Gustavia, présenté jeudi 3 juillet au Théâtre Grammont, est l'une des pièces qui clôture le festival Montpellier Danse. Avec une quinzaine de créations (sur 27 spectacles) et 53 représentations au total, cette édition 2008 de la manifestation a rassemblé 30 500 spectateurs et atteint 410 000 euros en billetterie, soit une augmentation de 25 % par rapport à l'an dernier.

A raison de 96 % de taux de remplissage, un très joli coup artistique et économique, que Jean-Paul Montanari, le directeur, qualifie "d'une des plus belles éditions qu'il ait vécues depuis quelques années".

Régulièrement à l'affiche du festival, Mathilde Monnier affûte avec Gustavia un talent théâtral qui colle à son profil tranchant. Plus plastique que comique néanmoins, ce numéro de duettistes, entre danseuses échappées du zoo et gogo girls obsédées du genou, séduit d'abord par son élégance.

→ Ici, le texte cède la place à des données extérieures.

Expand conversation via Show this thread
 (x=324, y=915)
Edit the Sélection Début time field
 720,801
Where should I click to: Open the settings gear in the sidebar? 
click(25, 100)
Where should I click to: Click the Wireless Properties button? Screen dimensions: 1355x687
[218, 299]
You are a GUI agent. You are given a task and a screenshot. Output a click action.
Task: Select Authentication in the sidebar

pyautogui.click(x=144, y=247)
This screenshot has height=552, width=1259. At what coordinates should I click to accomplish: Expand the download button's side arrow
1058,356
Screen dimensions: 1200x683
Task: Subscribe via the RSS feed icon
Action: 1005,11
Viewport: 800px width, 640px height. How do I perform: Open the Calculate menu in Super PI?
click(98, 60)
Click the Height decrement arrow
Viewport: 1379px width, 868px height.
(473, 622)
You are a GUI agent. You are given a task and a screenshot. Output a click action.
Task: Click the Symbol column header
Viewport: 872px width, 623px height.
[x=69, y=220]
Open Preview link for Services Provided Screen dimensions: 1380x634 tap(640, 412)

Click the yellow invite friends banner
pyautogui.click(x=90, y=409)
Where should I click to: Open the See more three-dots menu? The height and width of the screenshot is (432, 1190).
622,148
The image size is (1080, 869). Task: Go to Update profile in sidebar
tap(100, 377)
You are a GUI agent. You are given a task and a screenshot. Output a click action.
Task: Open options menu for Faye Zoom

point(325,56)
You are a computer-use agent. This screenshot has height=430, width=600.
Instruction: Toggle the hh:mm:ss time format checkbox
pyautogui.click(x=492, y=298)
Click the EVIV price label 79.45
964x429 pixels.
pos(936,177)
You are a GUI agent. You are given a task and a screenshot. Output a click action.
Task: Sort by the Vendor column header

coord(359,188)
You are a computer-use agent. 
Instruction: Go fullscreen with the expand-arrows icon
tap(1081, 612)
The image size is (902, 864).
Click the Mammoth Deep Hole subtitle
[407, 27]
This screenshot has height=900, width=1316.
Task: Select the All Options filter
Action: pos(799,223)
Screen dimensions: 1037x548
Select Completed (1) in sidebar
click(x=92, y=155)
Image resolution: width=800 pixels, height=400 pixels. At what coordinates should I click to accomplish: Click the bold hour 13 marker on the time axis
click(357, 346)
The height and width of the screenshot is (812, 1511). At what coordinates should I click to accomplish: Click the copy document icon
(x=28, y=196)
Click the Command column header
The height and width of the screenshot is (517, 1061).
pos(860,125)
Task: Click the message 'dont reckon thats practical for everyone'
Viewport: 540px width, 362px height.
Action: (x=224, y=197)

Dans un écrin de tissu noir, la blancheur des bras et des jambes des deux femmes en justaucorps noir accroche l'oeil et la lumière. Ce contexte décalé métamorphose les quelques gags burlesques du spectacle (peu nombreux tout de même) en mécaniques abstraites, voire parfois en tics corporels.

UN BURLESQUE ÉVIDÉ

Déplacé hors des films de Chaplin ou de Keaton, cités parmi les sources d'inspiration de la pièce, le coup de la planche sur l'épaule, qui claque la tête de la personne derrière, fait ici curieusement sourire par sa gravité. Mais la chute lente comme un évanouissement de Mathilde Monnier, estourbie une bonne vingtaine de fois par sa collègue, vire au disque rayé.

Le comique de répétition est l'une des clés de Gustavia. A outrance malheureusement. Au point que la drôlerie immédiate d'une situation se déballonne sans virer au tragique pour autant. Trop étiré dans le temps (sur une heure seulement pourtant), Gustavia donne la sensation d'un burlesque évidé comme un tronc creux.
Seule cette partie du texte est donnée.